[Passage — start]

Nevertheless, there are two general facts which at the outset speak very much in favour of the validity of the principle of relativity. Even though classical mechanics does not supply us with a sufficiently broad basis for the theoretical presentation of all physical phenomena, still we must grant it a considerable measure of ” truth,” since it supplies us with the actual motions of the heavenly bodies with a delicacy of detail little short of wonderful. The principle of relativity must therefore apply with great accuracy in the domain of mechanics. But that a principle of such broad generality should hold with such exactness in one domain of phenomena, and yet should be invalid for another, is a priori not very probable.

We now proceed to the second argument, to which, moreover, we shall return later. If the principle of relativity (in the restricted sense) does not hold, then the Galileian coordinate systems K, K1, K2, etc., which are moving uniformly relative to each other, will not be equivalent for the description of natural phenomena. In this case we should be constrained to believe that natural laws are capable of being formulated in a particularly simple manner, and of course only on condition that, from amongst all possible Galileian coordinate systems, we should have chosen one (K[0]) of a particular state of motion as our body of reference. We should then be justified (because of its merits for the description of natural phenomena) in calling this system ” absolutely at rest,” and all other Galileian systems K ” in motion.” If, for instance, our embankment were the system K[0] then our railway carriage would be a system K, relative to which less simple laws would hold than with respect to K[0]. This diminished simplicity would be due to the fact that the carriage K would be in motion (i.e.β€œreally”)with respect to K[0]. In the general laws of nature which have been formulated with reference to K, the magnitude and direction of the velocity of the carriage would necessarily play a part. We should expect, for instance, that the note emitted by an organpipe placed with its axis parallel to the direction of travel would be different from that emitted if the axis of the pipe were placed perpendicular to this direction.

[Passage — finish]
[Material provided — start]

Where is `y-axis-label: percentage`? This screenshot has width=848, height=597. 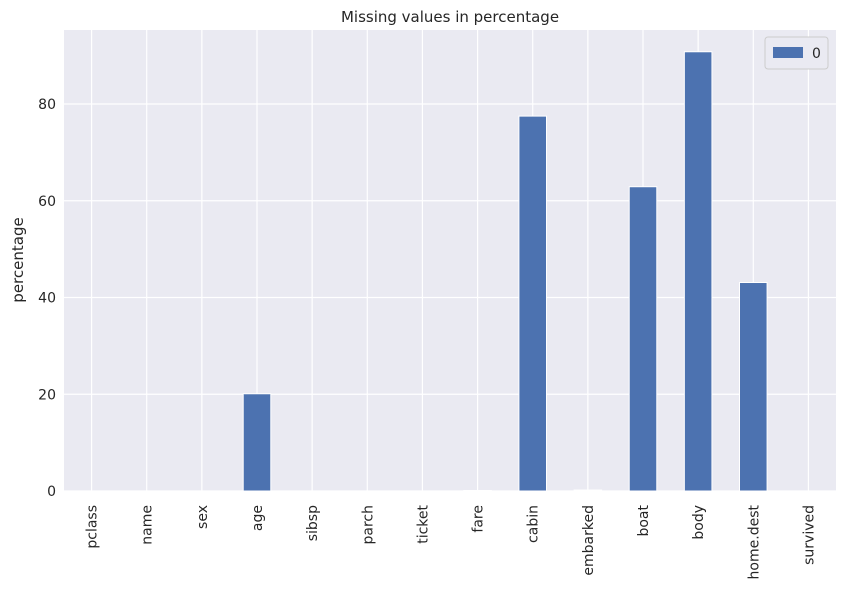
y-axis-label: percentage is located at coordinates (18, 260).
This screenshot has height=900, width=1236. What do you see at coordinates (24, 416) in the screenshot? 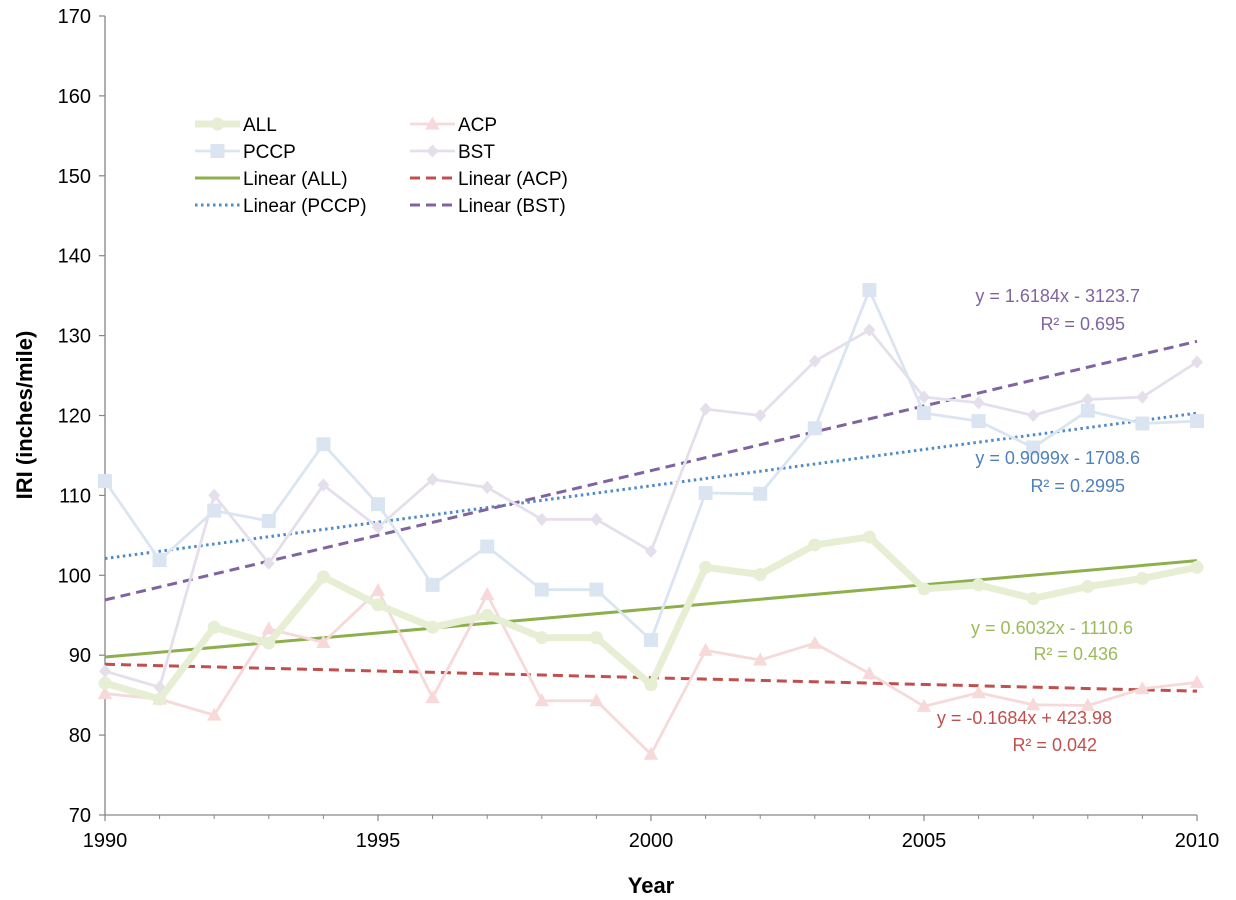
I see `y-axis-title: IRI (inches/mile)` at bounding box center [24, 416].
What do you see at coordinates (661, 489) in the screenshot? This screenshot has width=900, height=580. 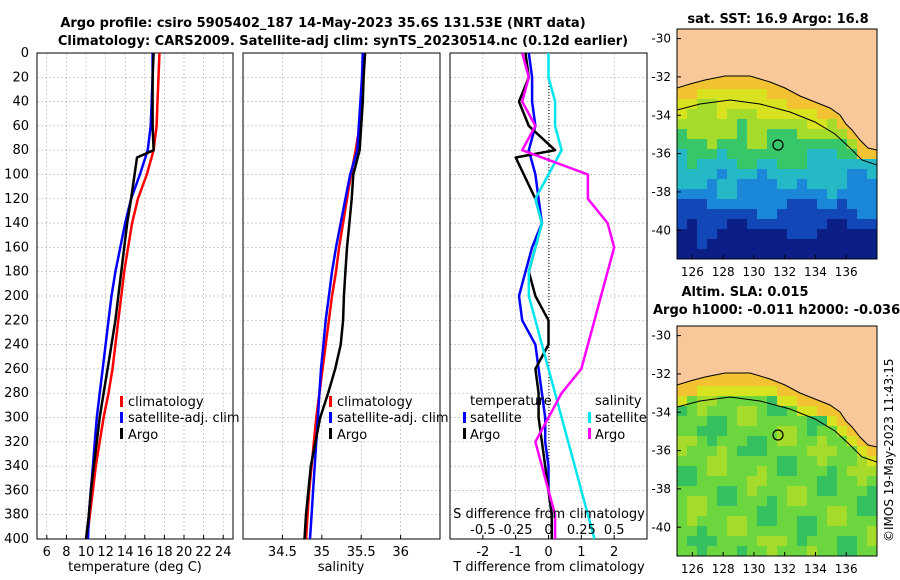 I see `map-y-tick-label: -38` at bounding box center [661, 489].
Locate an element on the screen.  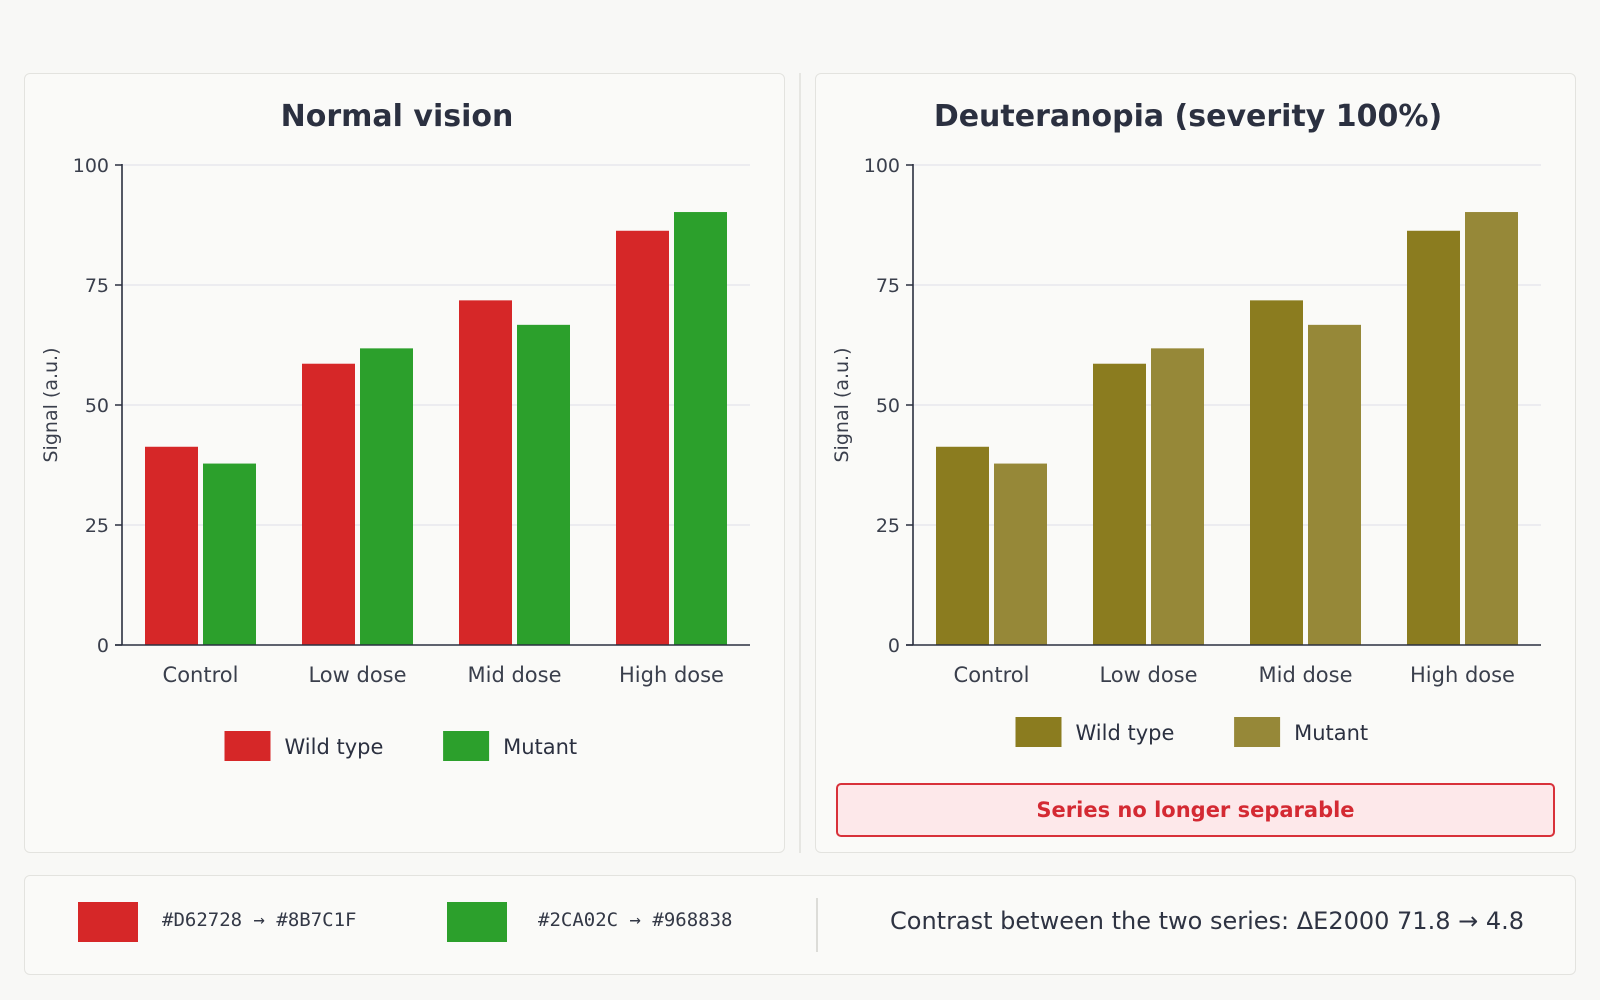
chart-title: Normal vision is located at coordinates (398, 116).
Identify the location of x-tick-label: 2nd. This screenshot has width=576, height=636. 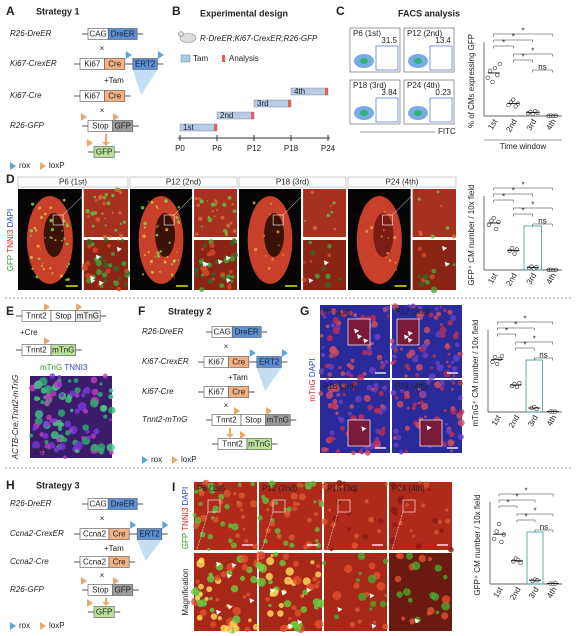
(511, 280).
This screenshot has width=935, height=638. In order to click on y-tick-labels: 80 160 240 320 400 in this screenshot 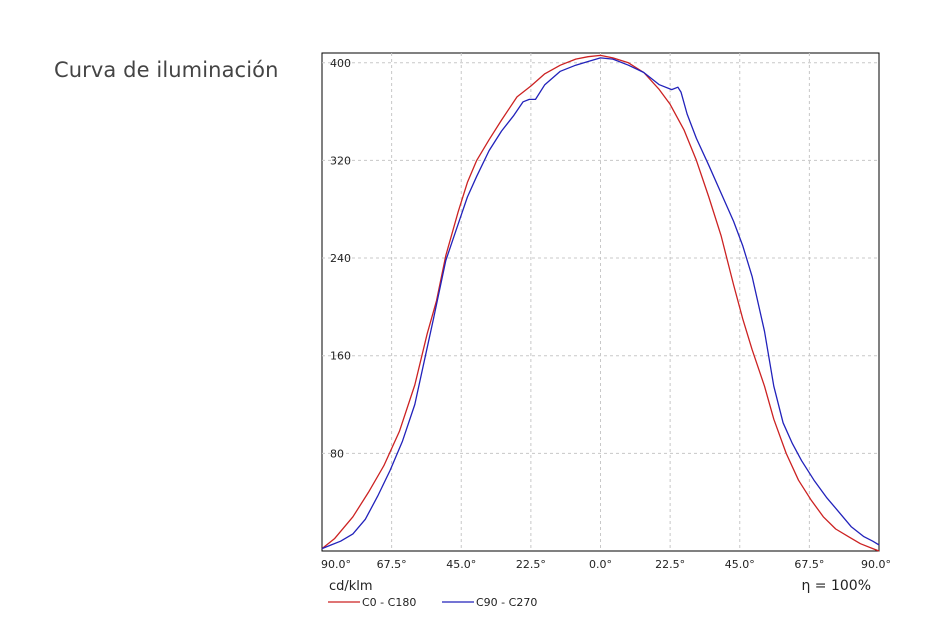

[Material provided — finish]

> [Exercise set]
1: List every label that the passage on the principle of relativity uses for a Galileian coordinate system.
2: Continue the passage on the principle of relativity from the point where it stops.
The records are not needed for any of this work.

> [Answer set]
1: K, K1, K2, K[0]

2:
Now in virtue of its motion in an orbit round the sun, our earth is comparable with a railway carriage travelling with a velocity of about 30 kilometres per second. If the principle of relativity were not valid we should therefore expect that the direction of motion of the earth at any moment would enter into the laws of nature, and also that physical systems in their behaviour would be dependent on the orientation in space with respect to the earth. For owing to the alteration in direction of the velocity of revolution of the earth in the course of a year, the earth cannot be at rest relative to the hypothetical system K[0] throughout the whole year. However, the most careful observations have never revealed such anisotropic properties in terrestrial physical space, i.e. a physical non-equivalence of different directions. This is very powerful argument in favour of the principle of relativity.

 

THE THEOREM OF THE ADDITION OF VELOCITIES EMPLOYED IN CLASSICAL MECHANICS

 

Let us suppose our old friend the railway carriage to be travelling along the rails with a constant velocity v, and that a man traverses the length of the carriage in the direction of travel with a velocity w. How quickly or, in other words, with what velocity W does the man advance relative to the embankment during the process ? The only possible answer seems to result from the following consideration: If the man were to stand still for a second, he would advance relative to the embankment through a distance v equal numerically to the velocity of the carriage. As a consequence of his walking, however, he traverses an additional distance w relative to the carriage, and hence also relative to the embankment, in this second, the distance w being numerically equal to the velocity with which he is walking. Thus in total be covers the distance W=v+w relative to the embankment in the second considered. We shall see later that this result, which expresses the theorem of the addition of velocities employed in classical mechanics, cannot be maintained ; in other words, the law that we have just written down does not hold in reality. For the time being, however, we shall assume its correctness.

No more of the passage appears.